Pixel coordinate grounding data
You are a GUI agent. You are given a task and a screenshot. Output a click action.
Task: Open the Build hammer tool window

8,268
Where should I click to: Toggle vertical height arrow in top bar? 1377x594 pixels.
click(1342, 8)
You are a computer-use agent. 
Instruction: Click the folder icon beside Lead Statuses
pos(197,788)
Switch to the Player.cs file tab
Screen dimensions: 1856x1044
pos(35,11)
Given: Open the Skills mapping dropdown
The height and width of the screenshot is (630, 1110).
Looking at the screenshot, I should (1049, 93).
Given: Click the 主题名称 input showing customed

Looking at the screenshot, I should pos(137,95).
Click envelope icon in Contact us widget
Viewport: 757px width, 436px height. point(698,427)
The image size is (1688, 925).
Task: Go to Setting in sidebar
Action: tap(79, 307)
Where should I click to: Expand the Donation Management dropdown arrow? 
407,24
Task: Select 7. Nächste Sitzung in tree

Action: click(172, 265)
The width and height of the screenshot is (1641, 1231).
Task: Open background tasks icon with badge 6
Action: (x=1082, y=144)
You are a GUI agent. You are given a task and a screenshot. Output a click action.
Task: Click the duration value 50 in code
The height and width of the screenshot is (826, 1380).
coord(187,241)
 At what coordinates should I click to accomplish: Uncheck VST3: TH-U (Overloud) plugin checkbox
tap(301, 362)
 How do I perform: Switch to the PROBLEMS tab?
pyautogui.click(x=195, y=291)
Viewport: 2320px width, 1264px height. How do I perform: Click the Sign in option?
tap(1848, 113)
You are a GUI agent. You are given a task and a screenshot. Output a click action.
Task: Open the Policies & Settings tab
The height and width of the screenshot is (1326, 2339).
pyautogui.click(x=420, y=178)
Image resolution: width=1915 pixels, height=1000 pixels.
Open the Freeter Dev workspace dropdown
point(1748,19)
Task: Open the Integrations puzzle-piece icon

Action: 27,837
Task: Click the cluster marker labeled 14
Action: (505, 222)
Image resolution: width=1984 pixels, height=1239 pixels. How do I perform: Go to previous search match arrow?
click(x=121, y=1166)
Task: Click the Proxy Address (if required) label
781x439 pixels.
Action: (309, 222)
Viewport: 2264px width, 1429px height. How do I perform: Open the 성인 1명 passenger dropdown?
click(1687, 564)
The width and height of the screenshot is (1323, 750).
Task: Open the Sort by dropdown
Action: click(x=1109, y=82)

= PROBLEM =
Return every record above exactly, line by line.

= RESULT =
You are a GUI agent. You are given a task and a screenshot. Output a click action.
Task: Open the Build hammer tool window

8,268
Where should I click to: Toggle vertical height arrow in top bar? 1377x594 pixels.
click(1342, 8)
You are a computer-use agent. 
Instruction: Click the folder icon beside Lead Statuses
pos(197,788)
Switch to the Player.cs file tab
Screen dimensions: 1856x1044
pos(35,11)
Given: Open the Skills mapping dropdown
The height and width of the screenshot is (630, 1110).
Looking at the screenshot, I should (1049, 93).
Given: Click the 主题名称 input showing customed

Looking at the screenshot, I should pos(137,95).
Click envelope icon in Contact us widget
Viewport: 757px width, 436px height. point(698,427)
The image size is (1688, 925).
Task: Go to Setting in sidebar
Action: tap(79, 307)
Where should I click to: Expand the Donation Management dropdown arrow? 
407,24
Task: Select 7. Nächste Sitzung in tree

Action: click(172, 265)
The width and height of the screenshot is (1641, 1231).
Task: Open background tasks icon with badge 6
Action: (x=1082, y=144)
You are a GUI agent. You are given a task and a screenshot. Output a click action.
Task: Click the duration value 50 in code
The height and width of the screenshot is (826, 1380).
coord(187,241)
 At what coordinates should I click to accomplish: Uncheck VST3: TH-U (Overloud) plugin checkbox
tap(301, 362)
 How do I perform: Switch to the PROBLEMS tab?
pyautogui.click(x=195, y=291)
Viewport: 2320px width, 1264px height. How do I perform: Click the Sign in option?
tap(1848, 113)
You are a GUI agent. You are given a task and a screenshot. Output a click action.
Task: Open the Policies & Settings tab
The height and width of the screenshot is (1326, 2339).
pyautogui.click(x=420, y=178)
Image resolution: width=1915 pixels, height=1000 pixels.
Open the Freeter Dev workspace dropdown
point(1748,19)
Task: Open the Integrations puzzle-piece icon

Action: 27,837
Task: Click the cluster marker labeled 14
Action: (505, 222)
Image resolution: width=1984 pixels, height=1239 pixels. How do I perform: Go to previous search match arrow?
click(x=121, y=1166)
Task: Click the Proxy Address (if required) label
781x439 pixels.
Action: (309, 222)
Viewport: 2264px width, 1429px height. How do I perform: Open the 성인 1명 passenger dropdown?
click(1687, 564)
The width and height of the screenshot is (1323, 750).
Task: Open the Sort by dropdown
Action: click(x=1109, y=82)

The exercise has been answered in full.